Professor Sorrentino previously authored six books including American Government: Power and Politics in America, Ideological Warfare: The FBI's Path Towards Power, Soviet Politics and Education and The Review of Italian American Studies. He also served as Editor and major contributor to The Italian-American Encyclopedia and The Encyclopedia of the American Presidency for which he has written twenty-one articles.

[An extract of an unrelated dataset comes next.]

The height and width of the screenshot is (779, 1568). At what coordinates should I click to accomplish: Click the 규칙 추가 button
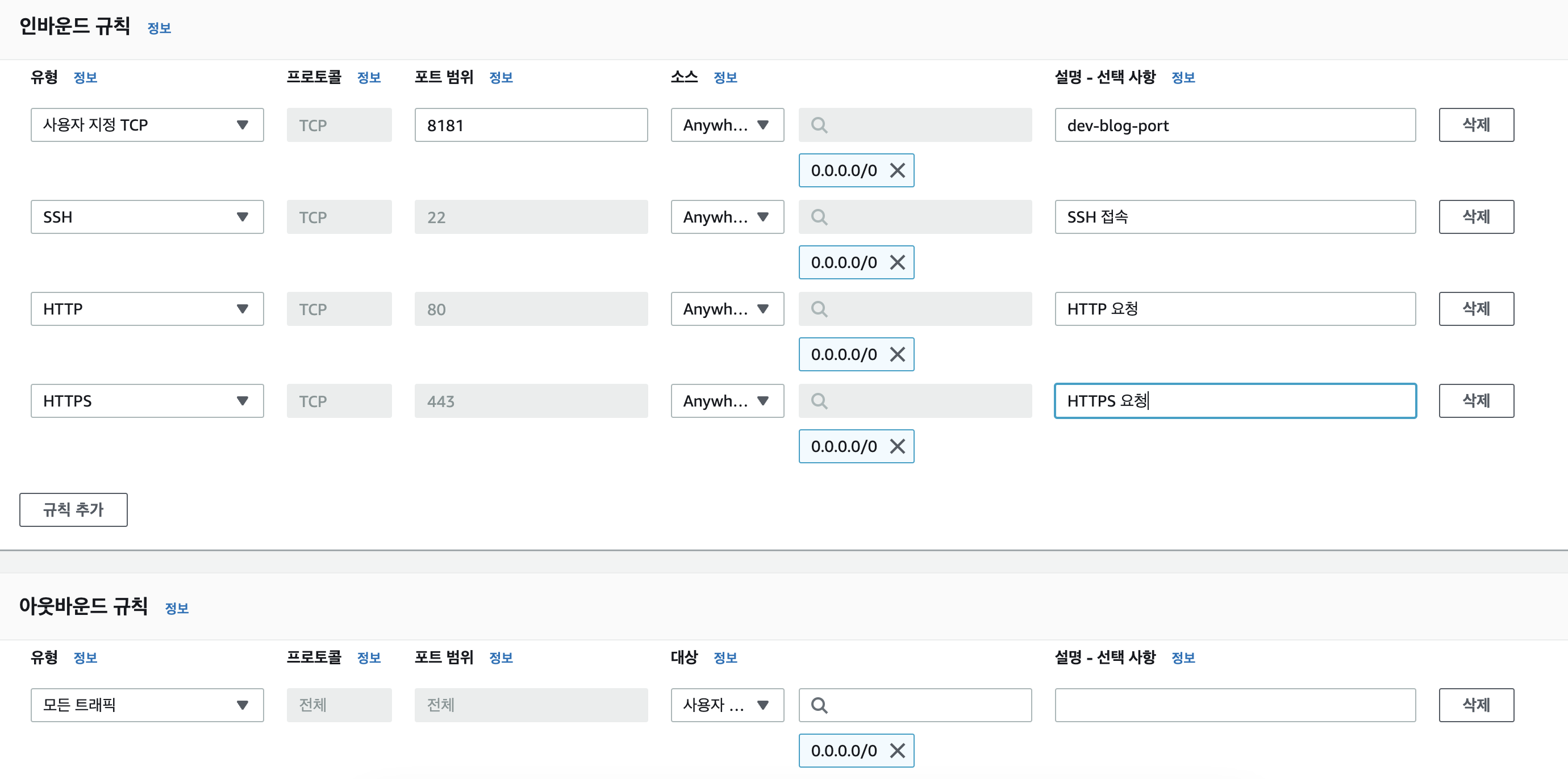pyautogui.click(x=73, y=510)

About Presidential Leadership:
In the United States the most fundamental and dynamic struggles for power occur in the convoluted arena known as the politics of bureaucracy. These power struggles can be seen in The Federal Bureau of Investigation, the Pentagon, the Environmental Protection Agency, and a host of lesser-known bureaucratic entities-all wielding enormous political power. Dr. Sorrentino’s latest book presents a more in-depth contextual environment to test the possibilities and limitations on presidential leadership and the bureaucratic state in a complex political terrain. Presidential Leadership eloquently analyzes the various theories of presidential leadership and their effectiveness in our unique American political system—from separation of power, federalism, undisciplined and decentralized political parties, to the increasing expertise and discretionary powers given to the bureaucracy of the modern age.
St. Francis College, founded in 1859 by the Franciscan Brothers of Brooklyn, is located in Brooklyn Heights, N.Y. Since its founding, the College has pursued its Franciscan mission to provide an affordable, high-quality education to students from New York City’s five boroughs and beyond.